Art Laboe, a pioneering US DJ credited with coining the phrase “oldies, but goodies”, has died, aged 97.

A spokesperson for Laboe’s production company Dart Entertainment confirmed that he died on Friday, 7th October at his home in Palm Springs, California, following a brief bout of pneumonia.

Laboe’s career as a radio DJ spanned almost 80 years, with his first broadcasts taking place in 1943 on San Francisco’s KSAN while he was serving in the United States Navy. It was on KSAN that he began to encourage listeners to call in to his shows, an uncommon format for radio broadcasting at the time.

Laboe also played music by Black, Latin and white artists with no consideration of their racial differences, a significant difference from the established music industry segregation of Southern California and beyond at the time.

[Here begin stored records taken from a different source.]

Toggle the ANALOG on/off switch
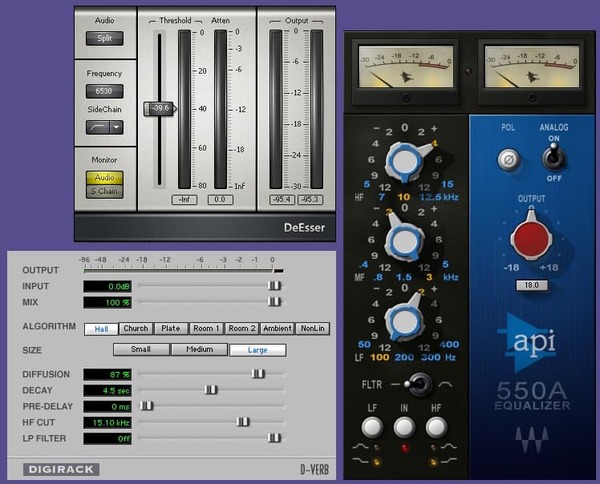This screenshot has height=484, width=600. point(553,158)
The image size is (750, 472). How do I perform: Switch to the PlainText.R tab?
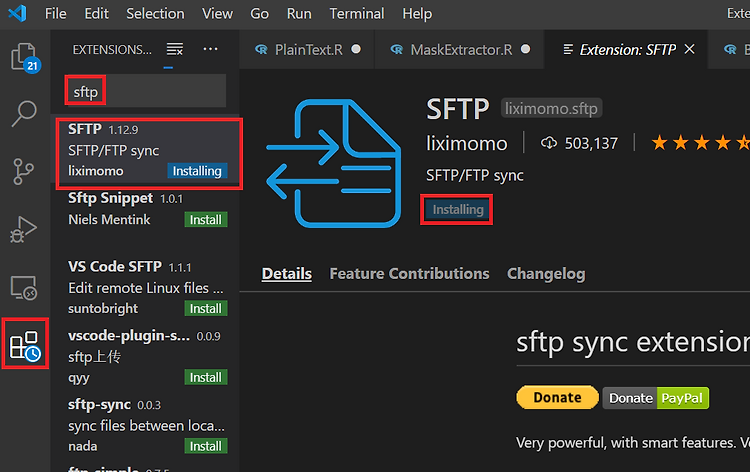(x=308, y=49)
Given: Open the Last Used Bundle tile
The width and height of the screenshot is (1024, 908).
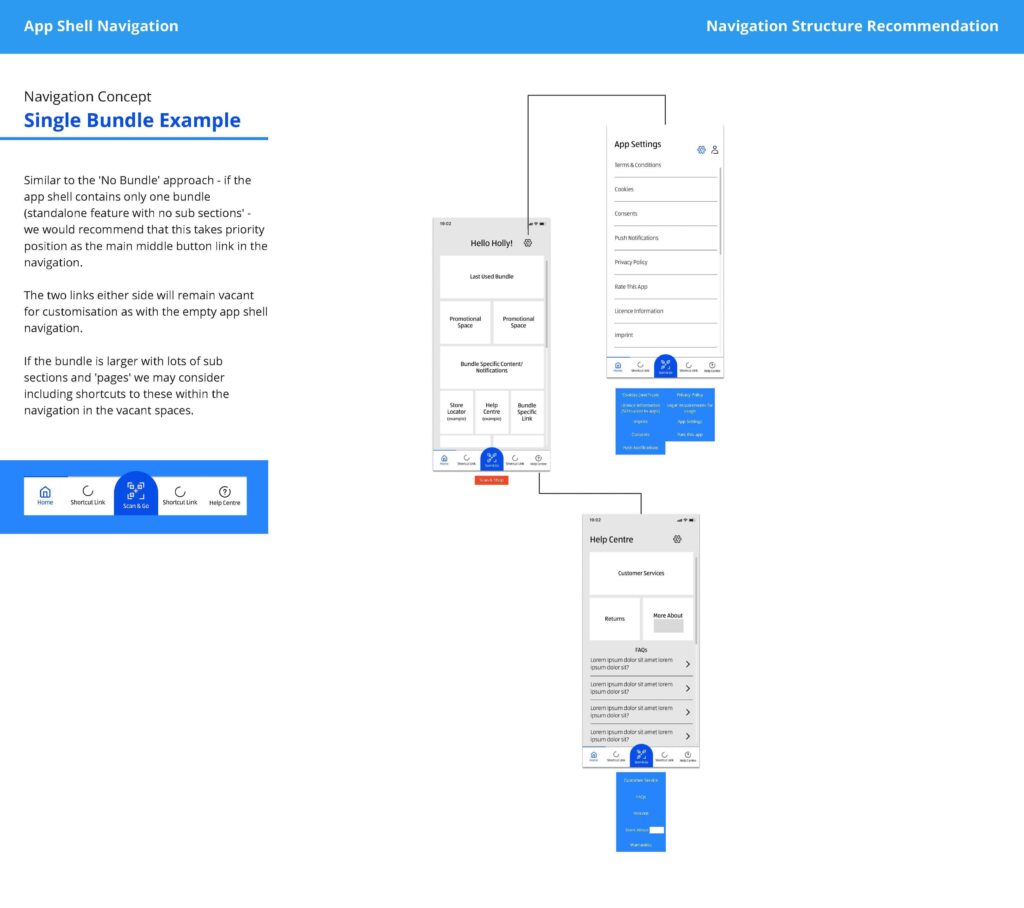Looking at the screenshot, I should [x=491, y=276].
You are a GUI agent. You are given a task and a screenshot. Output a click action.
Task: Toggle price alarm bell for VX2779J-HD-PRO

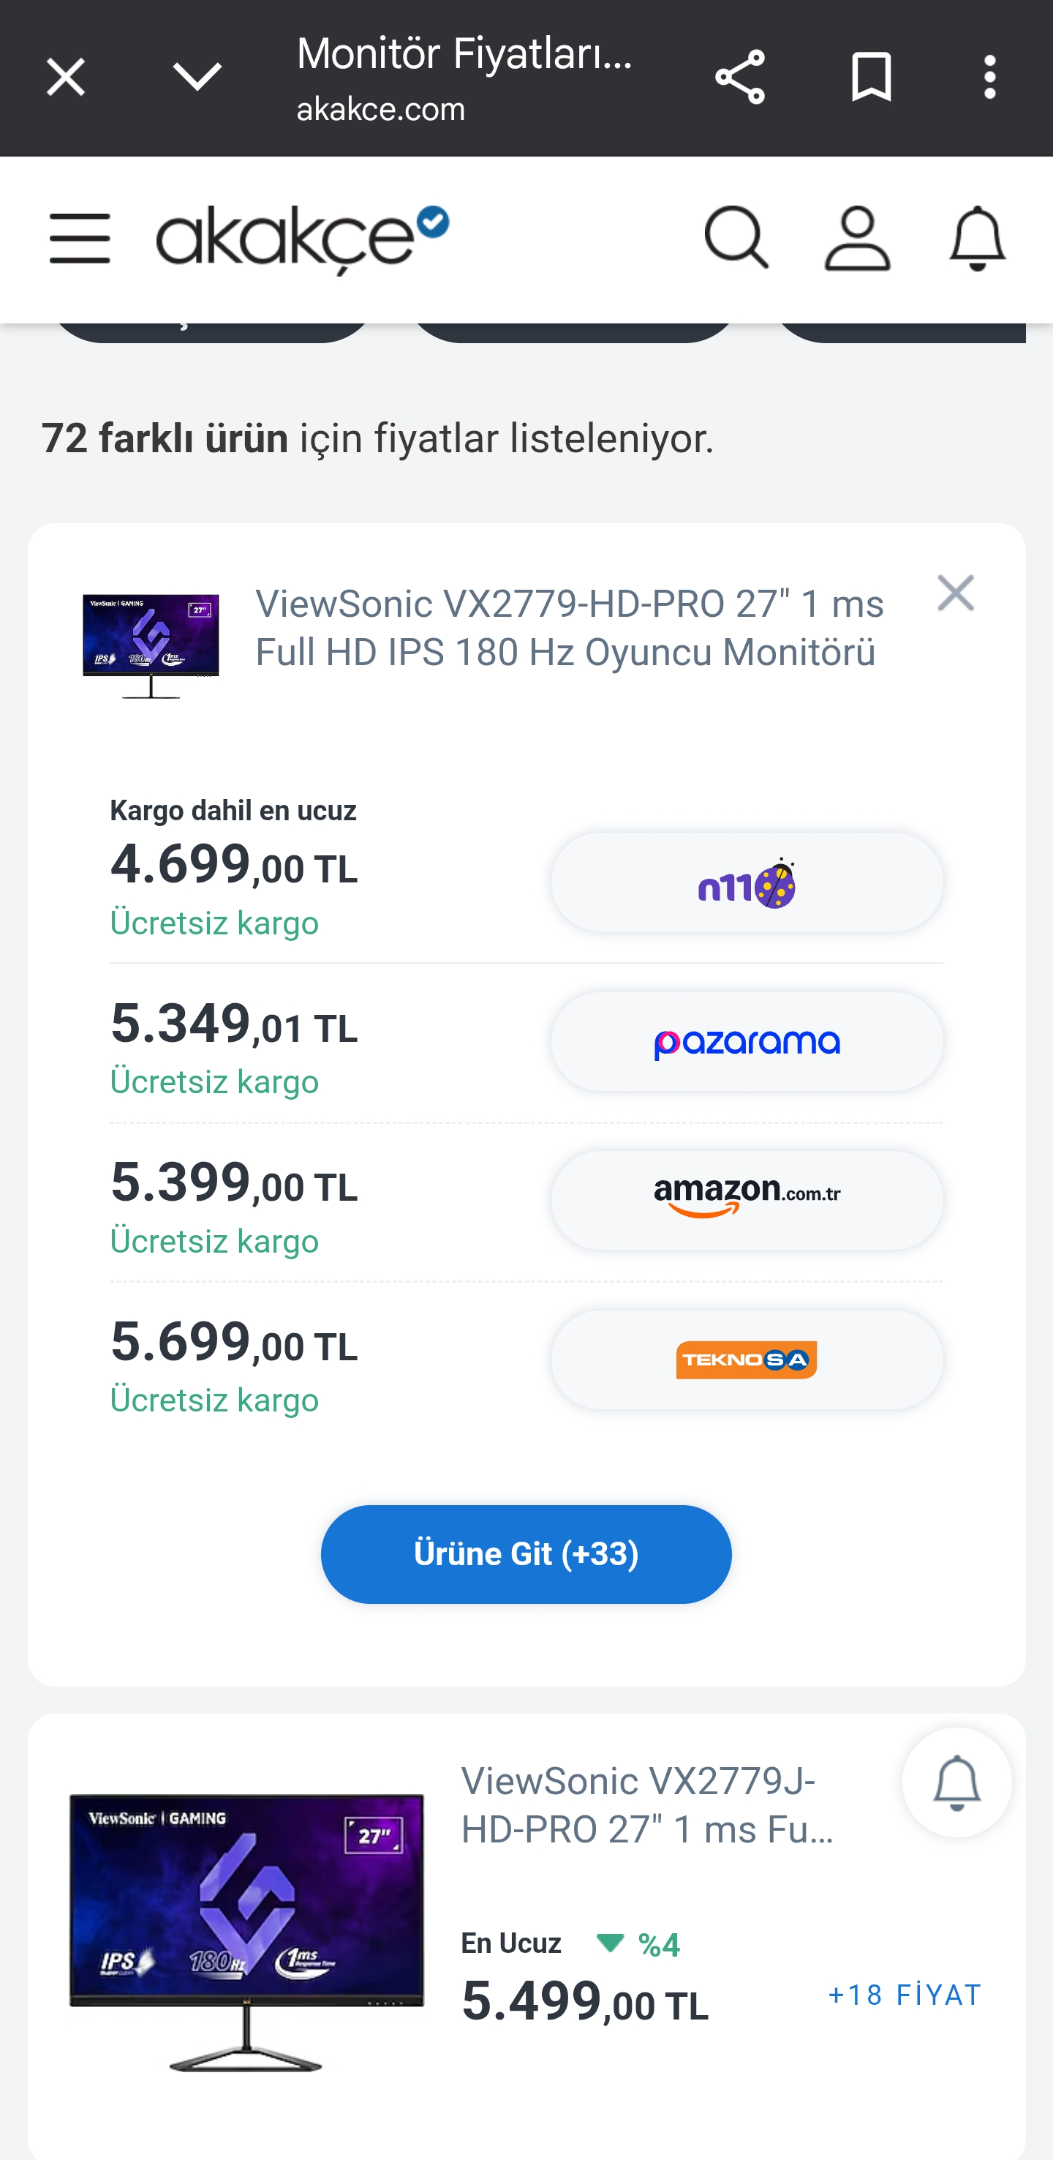coord(957,1783)
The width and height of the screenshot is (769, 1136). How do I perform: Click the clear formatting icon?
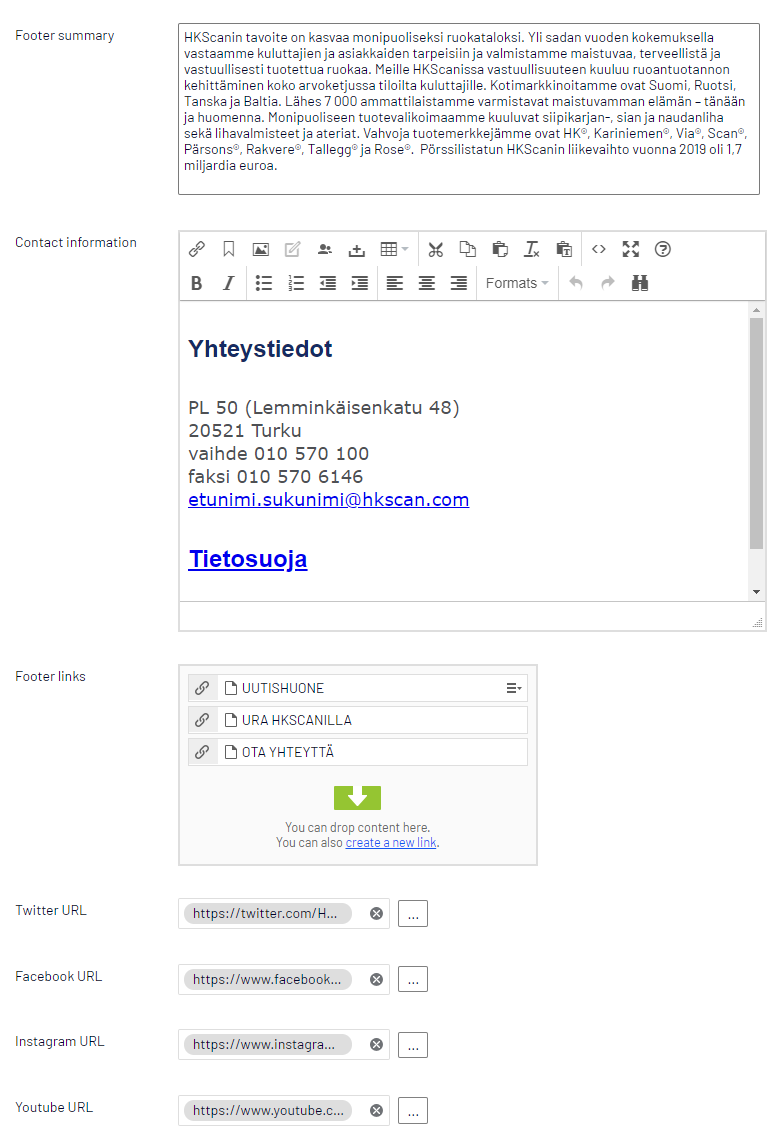pyautogui.click(x=532, y=249)
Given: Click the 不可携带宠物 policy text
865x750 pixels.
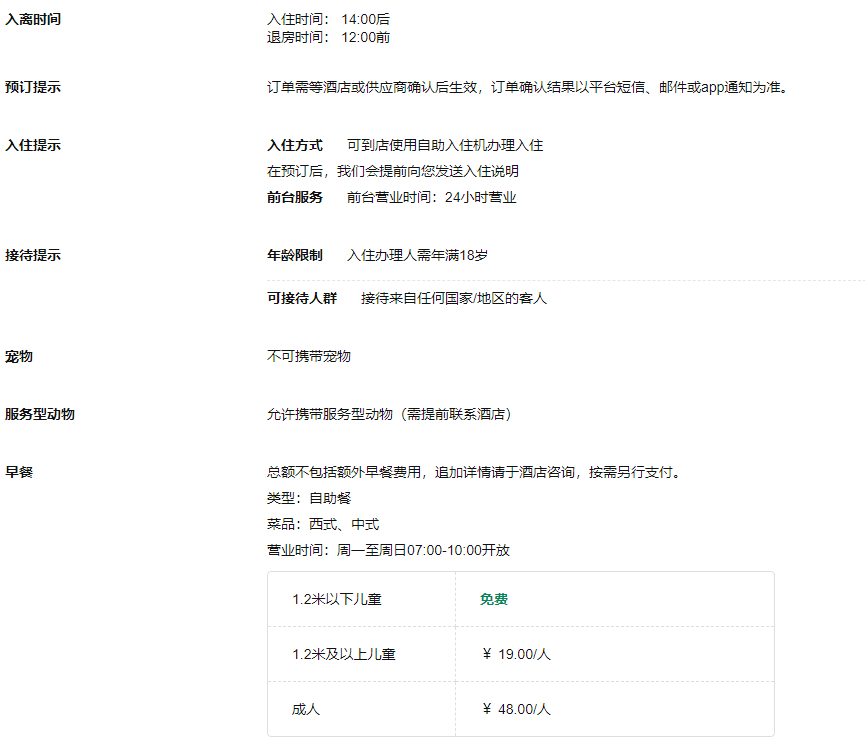Looking at the screenshot, I should [x=309, y=356].
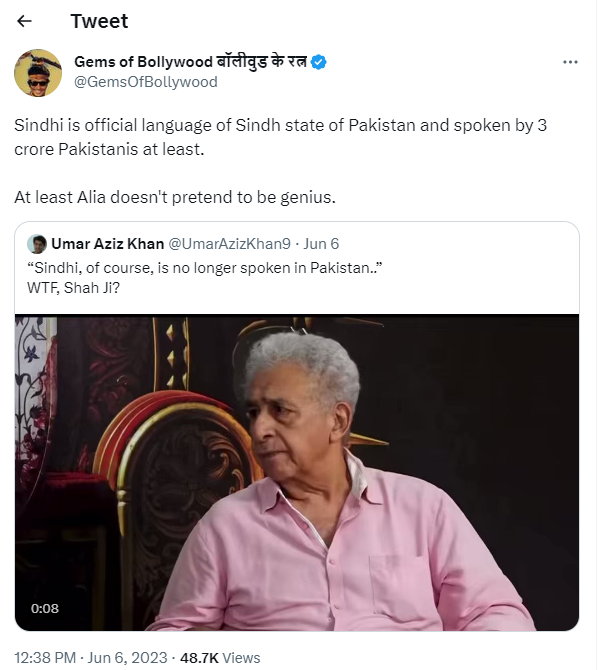
Task: Click the Tweet page heading
Action: pyautogui.click(x=99, y=21)
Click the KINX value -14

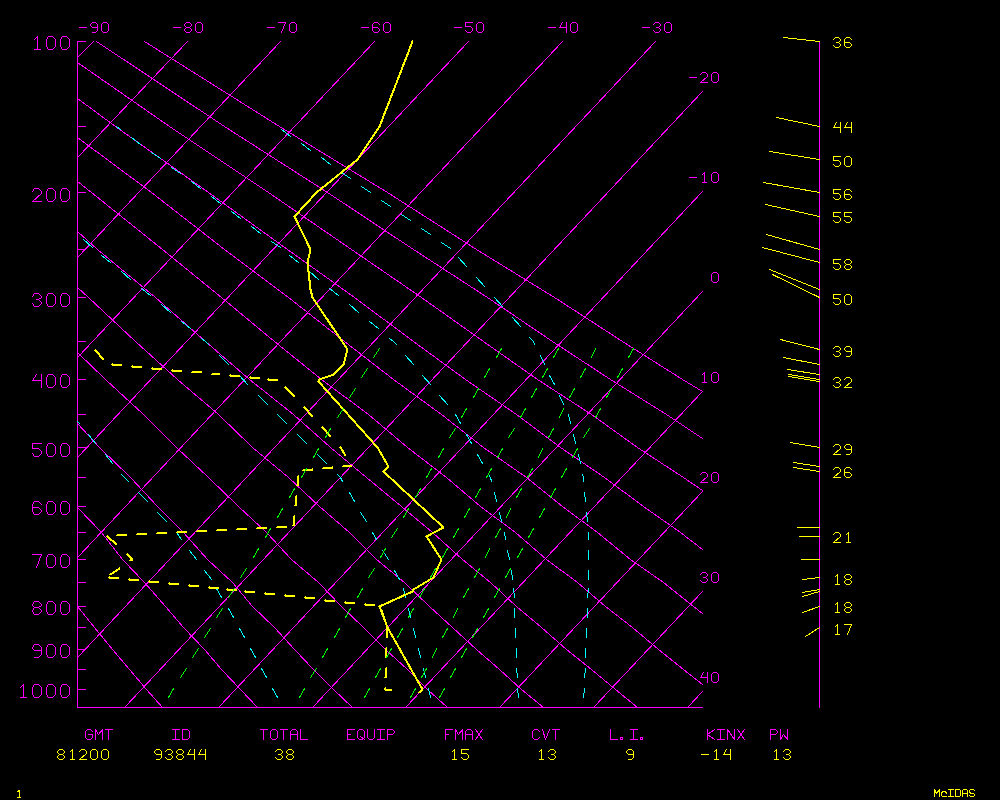pos(716,755)
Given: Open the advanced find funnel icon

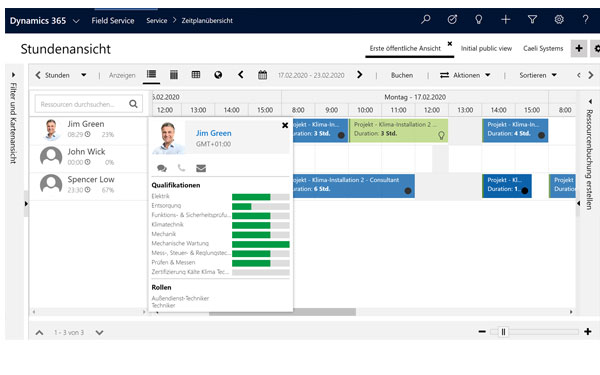Looking at the screenshot, I should tap(532, 19).
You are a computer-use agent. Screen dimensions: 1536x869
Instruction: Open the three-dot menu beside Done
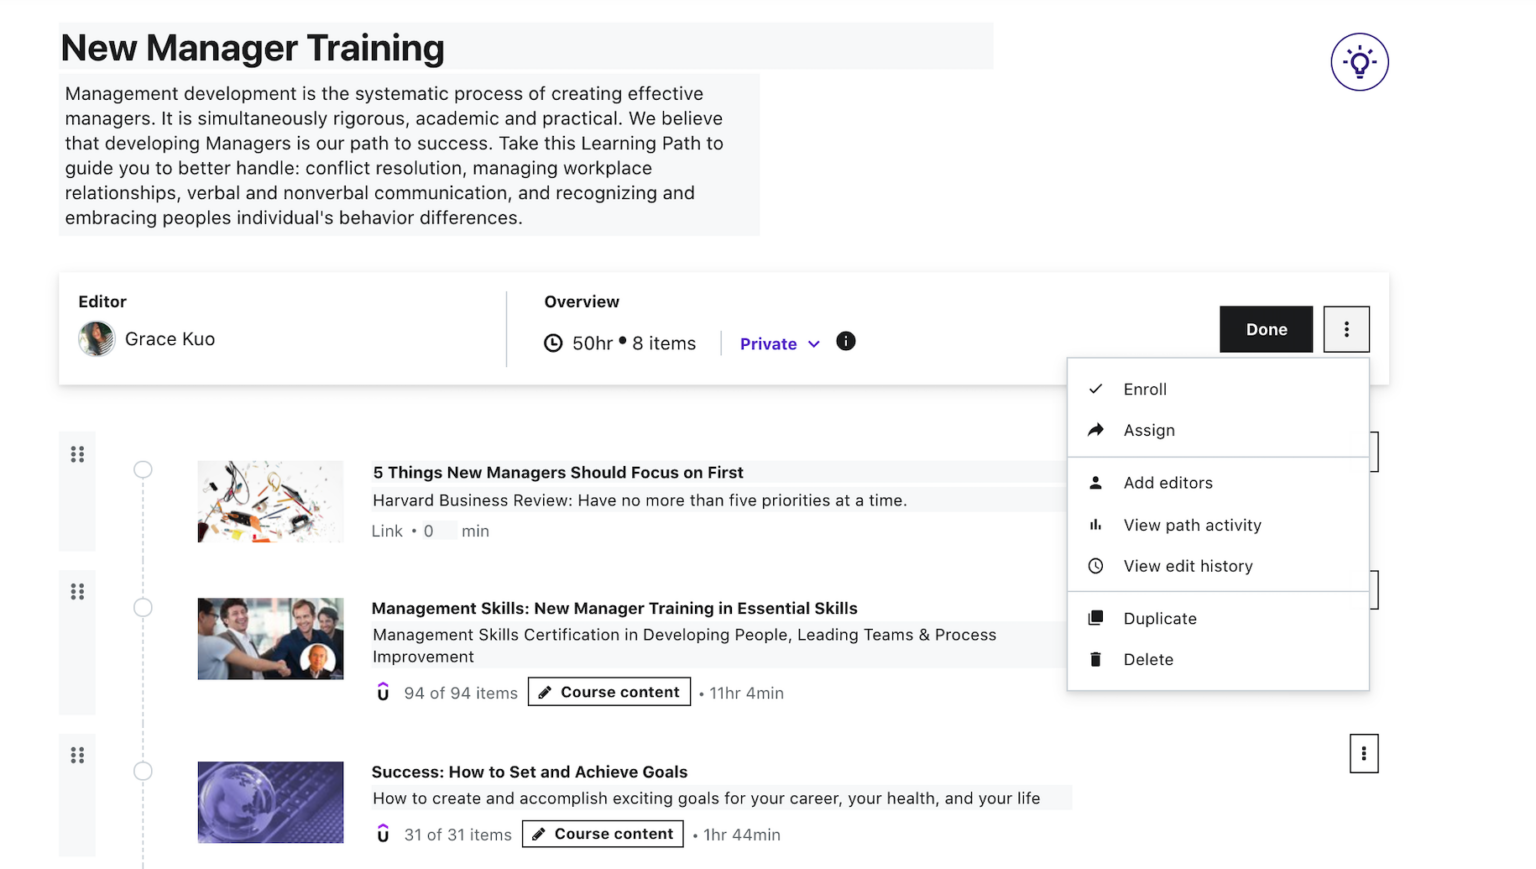tap(1346, 329)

Organising live DJ shows at a drive-in diner in Los Angeles, he also drew crowds of teenagers from many different races to listen to the music that he played.

Those dance parties were eventually relocated to the El Monte Legion Stadium, which was outside of Los Angeles city limits. He did so in order to get around laws at the time that were designed to enforce racial segregation. One such law required the Los Angeles Board of Education to give permission for social dances marketed at teenagers to go ahead.

Following his early days with KSAN, Laboe went on to host radio shows with KCMJ in Palm Springs and KPOP in Los Angeles for short periods of time, before eventually finding himself at Los Angeles’ KXLA. It was while with KXLA that he begun to put on the overnight music shows at drive-in diners, while he was also an early adopter of R&B and rock & roll music on California’s airwaves.

More recently, Laboe presented broadcasts via iHeartRadio-owned station Hot 92.3, but he moved on to 93.5 KDAY after the format switched up its programming in 2015. The broadcaster continued to produce and present radio shows right up until his death. He produced his final episode last week, and it was broadcast this past Sunday, two days after his death.